Kennedy: A 75-cent ride to freedom

Valerie Thompson is a modern-day freedom rider.

Dozens, perhaps hundreds, of Chattanoogans would have lonely, thumb-twiddling lives without her.

Thompson works for CARTA, Chattanooga's public transit system. For 11 years, her job has been to help people with disabilities learn how to use the buses. Technically, her job title is "travel trainer," but it could just as easily be "kind friend" or "benevolent hand-holder."

She splits time between CARTA and Siskin Hospital for Physical Rehabilitation. She assists the blind, the hearing-impaired, people with mental challenges, people in wheelchairs.

For folks with disabilities, learning to use the bus system can be intimidating, Thompson said. Some simply choose to live cloistered, uneventful lives instead of venturing out and learning the system.

"I enable people with disabilities to visit friends, to go shopping, to be active in the community," Thompson said. "I teach them how to cross the street safely. I make them talk to the bus drivers. A lot of these folks, I don't think they would be able to learn how to ride the bus without someone to help them."
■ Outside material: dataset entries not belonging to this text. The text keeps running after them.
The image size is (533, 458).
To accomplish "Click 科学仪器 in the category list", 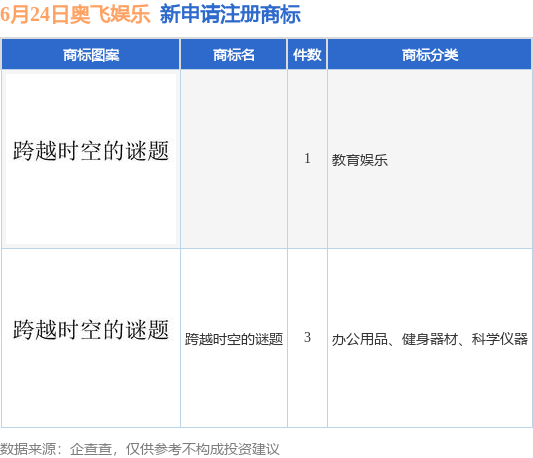I will 500,339.
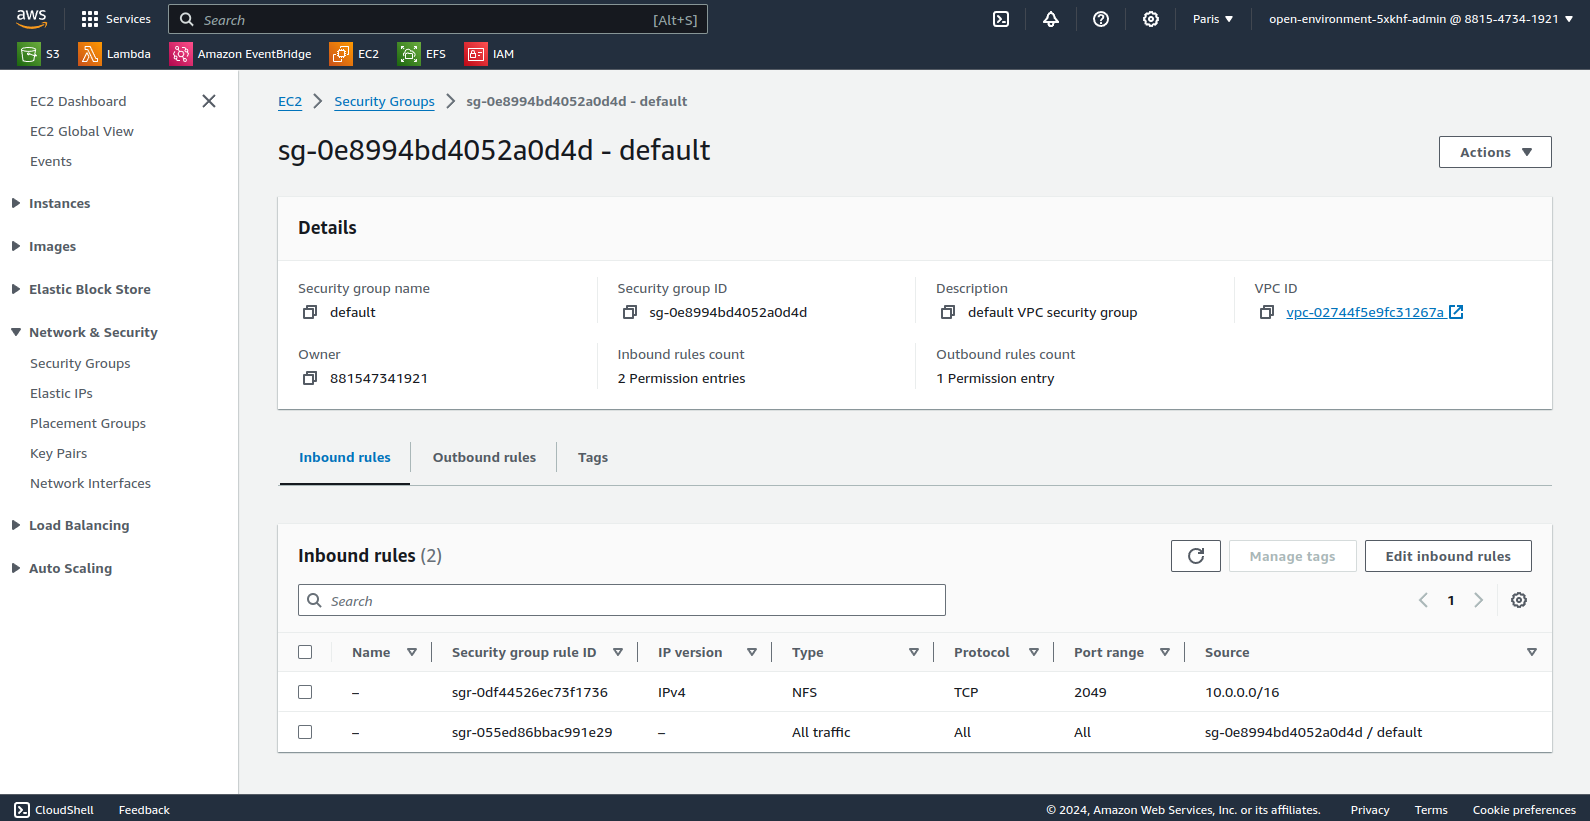The width and height of the screenshot is (1590, 821).
Task: Open CloudShell icon in top navigation bar
Action: click(x=1001, y=19)
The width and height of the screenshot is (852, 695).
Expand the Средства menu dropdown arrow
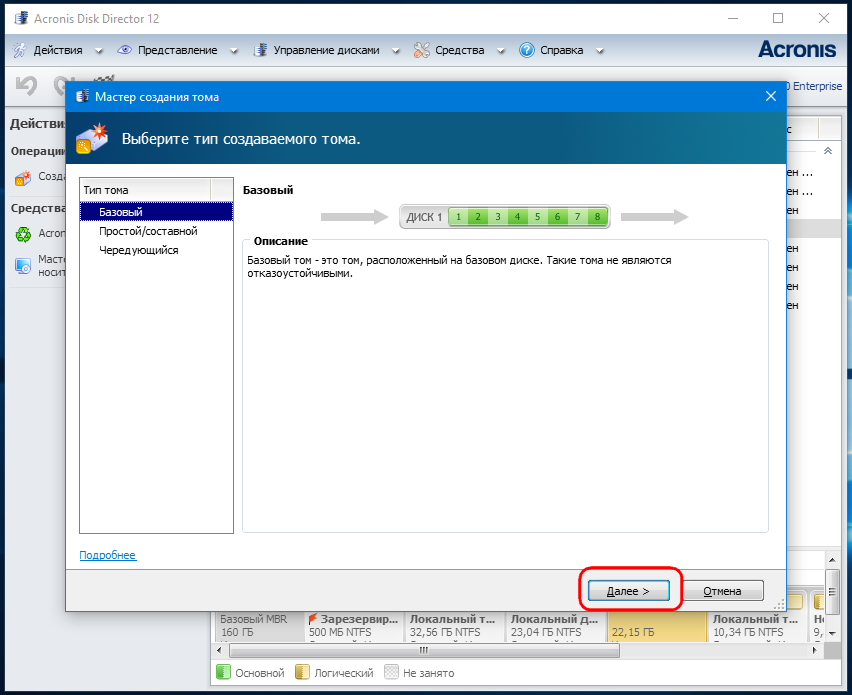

The Americans with Disabilities Act, enacted by Congress in 1990 and amended in 2009, directs public transit authorities like CARTA to be proactive helping the disabled.

Oddly, it's not just physical or mental frailty that keeps many of these folks off the bus, Thompson says. It's also fear.

"It's the fear of not knowing what to do," Thompson said. "Fear of being taken advantage of. You and I can get on a bus and ask the driver questions. Some of the people I work with are afraid to."

I asked Thompson to recall some of her success stories.

She told me about a blind man in his 30s living in Brainerd who was resigned to a stay-at-home existence. Thompson taught him how to count the steps from his front door to a nearby bus stop. These turned out to be baby steps to a better life.

"Now he's all over the city," Thompson reported. "Everybody downtown knows him."

She recalls her very first trainee, a man who needed help negotiating the buses to the Orange Grove Center, a nonprofit for people with developmental disabilities. Thompson promised to meet the young man at a bus stop at a predetermined time.

When he didn't show up, she fretted. She put out a radio call, and bus drivers around the city tried to pinpoint his whereabouts. Eventually, he was found already working away at Orange Grove, having taken an earlier bus and reached his destination without help.

A blind Vietnamese woman needed Thompson's services to spark the independence she craved.

"She has true grit," Thompson said. "She wants to be like everybody else."

Now, Thompson said, the blind woman has learned all the bus drivers by their voices, and isn't afraid to speak up if she needs help.

"She's very independent. She can go anywhere she needs to go," Thompson said.

The secret to all this, Thompson says, is to help people to be self-sufficient -- not to create dependency.

Disabled folks can ride CARTA for essentially half-price, 75 cents for a one-way cash fare. Three quarters and and a jump start from Thompson can literally reroute a life.